Entry Date:
January 7, 2026

Minerals Stewardship Consortium (MSC) at MIT

Project Website https://minerals.mit.edu/

Project Start Date January 2026


The newly launched Minerals Stewardship Consortium (MSC) at MIT aims to inform mining companies as they navigate this complex landscape and effectively address the increasing need for more responsible mining practices while maintaining economic stability. By convening industry with academia, the MSC fosters cross-sector collaborations that help equip mining companies with the information needed to develop responsible, scalable strategies for the production, use, and stewardship of critical minerals. Together, through their work in the MSC, these groups will aim to advance systems-level innovation that links technology, policy, and community to secure the critical materials the world needs — in ways that prioritize positive impact and lay essential groundwork for global energy resilience. 

The MSC’s inaugural members are Vale, BHP, and Rio Tinto.

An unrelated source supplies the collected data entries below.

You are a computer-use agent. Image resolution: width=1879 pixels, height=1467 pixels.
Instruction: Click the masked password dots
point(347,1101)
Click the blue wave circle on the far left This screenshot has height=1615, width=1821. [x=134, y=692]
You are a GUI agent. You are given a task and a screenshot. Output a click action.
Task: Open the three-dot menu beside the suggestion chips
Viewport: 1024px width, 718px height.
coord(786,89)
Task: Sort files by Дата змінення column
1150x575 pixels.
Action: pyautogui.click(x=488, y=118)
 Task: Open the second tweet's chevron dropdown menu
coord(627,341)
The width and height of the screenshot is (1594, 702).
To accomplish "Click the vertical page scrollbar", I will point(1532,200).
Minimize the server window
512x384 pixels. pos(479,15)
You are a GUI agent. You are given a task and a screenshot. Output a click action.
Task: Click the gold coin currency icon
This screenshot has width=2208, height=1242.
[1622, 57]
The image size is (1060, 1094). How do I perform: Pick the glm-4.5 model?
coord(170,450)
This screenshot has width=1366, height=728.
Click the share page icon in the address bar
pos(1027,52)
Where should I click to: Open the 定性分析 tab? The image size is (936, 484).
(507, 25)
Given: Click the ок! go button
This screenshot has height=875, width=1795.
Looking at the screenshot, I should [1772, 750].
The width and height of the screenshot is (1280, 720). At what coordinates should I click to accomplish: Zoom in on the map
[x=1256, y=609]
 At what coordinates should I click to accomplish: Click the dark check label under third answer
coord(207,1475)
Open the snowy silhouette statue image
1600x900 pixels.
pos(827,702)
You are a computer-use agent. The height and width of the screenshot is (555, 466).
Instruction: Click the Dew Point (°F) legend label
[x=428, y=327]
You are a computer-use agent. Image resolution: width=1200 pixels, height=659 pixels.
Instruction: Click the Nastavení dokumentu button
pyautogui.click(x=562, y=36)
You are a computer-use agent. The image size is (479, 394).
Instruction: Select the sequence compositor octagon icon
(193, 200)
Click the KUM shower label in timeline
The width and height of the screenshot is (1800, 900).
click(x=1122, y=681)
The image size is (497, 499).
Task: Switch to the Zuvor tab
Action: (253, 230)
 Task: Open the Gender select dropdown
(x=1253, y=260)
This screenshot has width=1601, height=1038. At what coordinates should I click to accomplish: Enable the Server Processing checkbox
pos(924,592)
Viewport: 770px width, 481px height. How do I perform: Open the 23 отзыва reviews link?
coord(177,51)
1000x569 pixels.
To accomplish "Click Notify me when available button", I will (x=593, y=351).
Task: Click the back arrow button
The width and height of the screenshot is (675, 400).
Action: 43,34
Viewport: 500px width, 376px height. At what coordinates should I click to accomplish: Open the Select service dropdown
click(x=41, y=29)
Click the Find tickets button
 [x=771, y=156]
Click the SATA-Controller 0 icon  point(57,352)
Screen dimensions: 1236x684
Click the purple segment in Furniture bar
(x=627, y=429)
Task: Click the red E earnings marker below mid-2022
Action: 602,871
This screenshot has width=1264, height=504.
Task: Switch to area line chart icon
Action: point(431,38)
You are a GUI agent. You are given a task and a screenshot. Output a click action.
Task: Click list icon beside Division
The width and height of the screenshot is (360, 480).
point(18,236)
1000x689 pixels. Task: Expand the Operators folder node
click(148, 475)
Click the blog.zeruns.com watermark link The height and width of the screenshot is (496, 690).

Research and workstreams focused on technological deployment and impact. The consortium is guided by four research pillars that were co-created with the member companies through a series of workshops, site visits, and ongoing dialogue.

(1) Digital mining and decision-support innovation focuses on developing new considerations within data stitching, simulation, AI, and optimization tools to support mine design and operations under uncertainty.
(2) Social, ecological, and economic integration creates frameworks to incorporate community knowledge, social equity, and environmental impact into mining decisions and project development.
(3) Environmental monitoring and remote sensing uses AI-driven remote sensing and low-cost monitoring to track ecological impacts and environmental risks around mining sites.
(4) Market and policy innovation develops economic models of supply, demand, and substitution that integrate social, geopolitical, and environmental risks into market analyses.

The MSC is led by nine MIT faculty members across four of MIT’s five schools and the MIT Schwarzman College of Computing. The interdisciplinary nature of the consortium strengthens its approach to tackling challenges and amplifies its impact.